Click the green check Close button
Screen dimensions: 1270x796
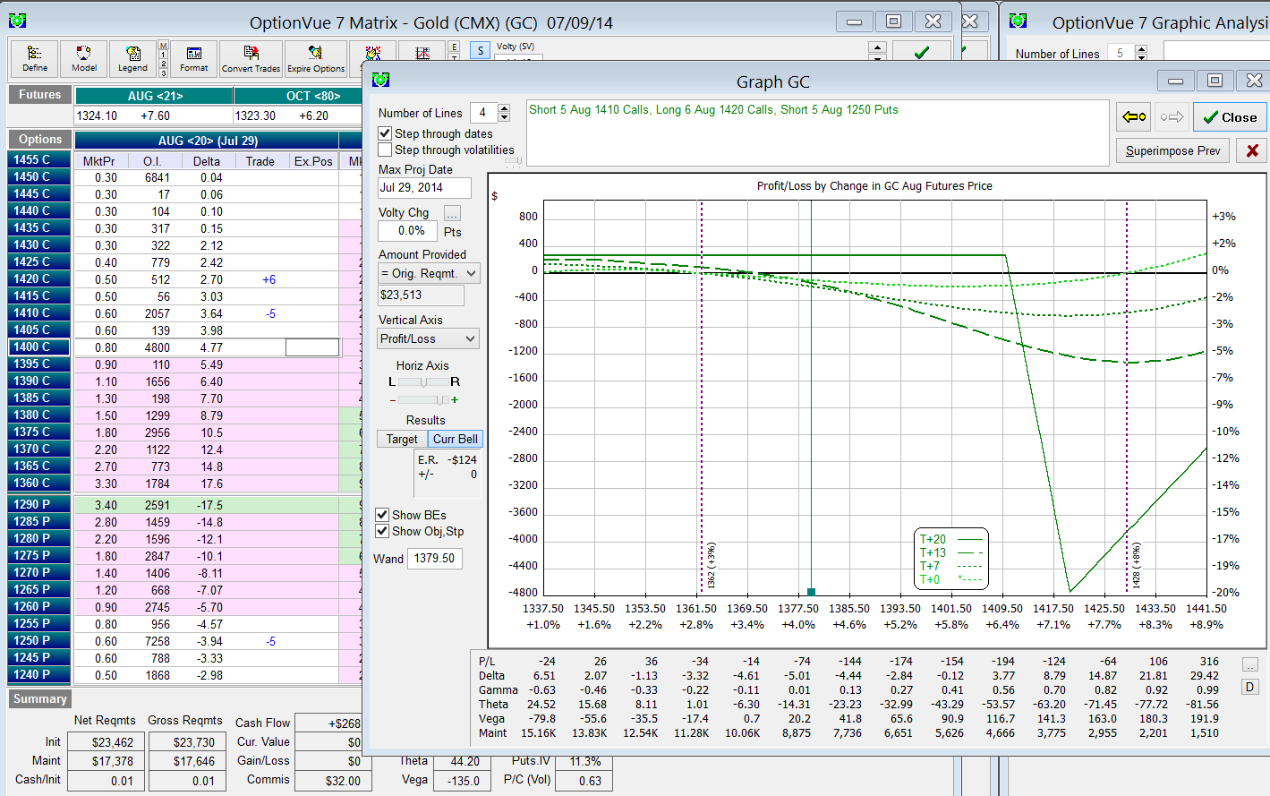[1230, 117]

---

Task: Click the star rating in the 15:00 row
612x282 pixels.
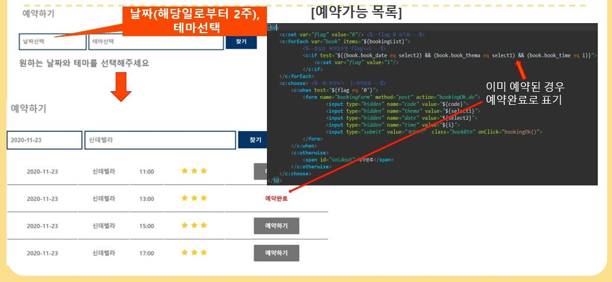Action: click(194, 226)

--

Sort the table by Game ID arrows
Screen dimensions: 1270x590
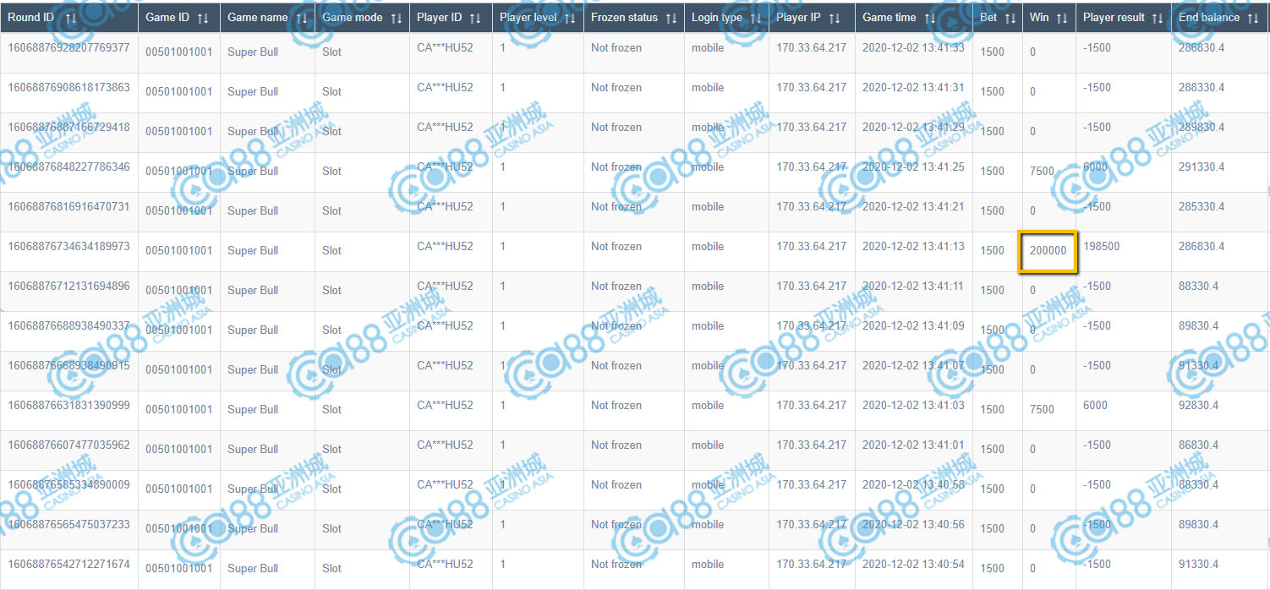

Description of the task:
Extract from the listing above the lines between the line containing "Sort the table by Game ID arrows" and the line containing "Screen dimensions: 1270x590", keeping both of those lines. Output nothing else.

Task answer:
Sort the table by Game ID arrows
Screen dimensions: 1270x590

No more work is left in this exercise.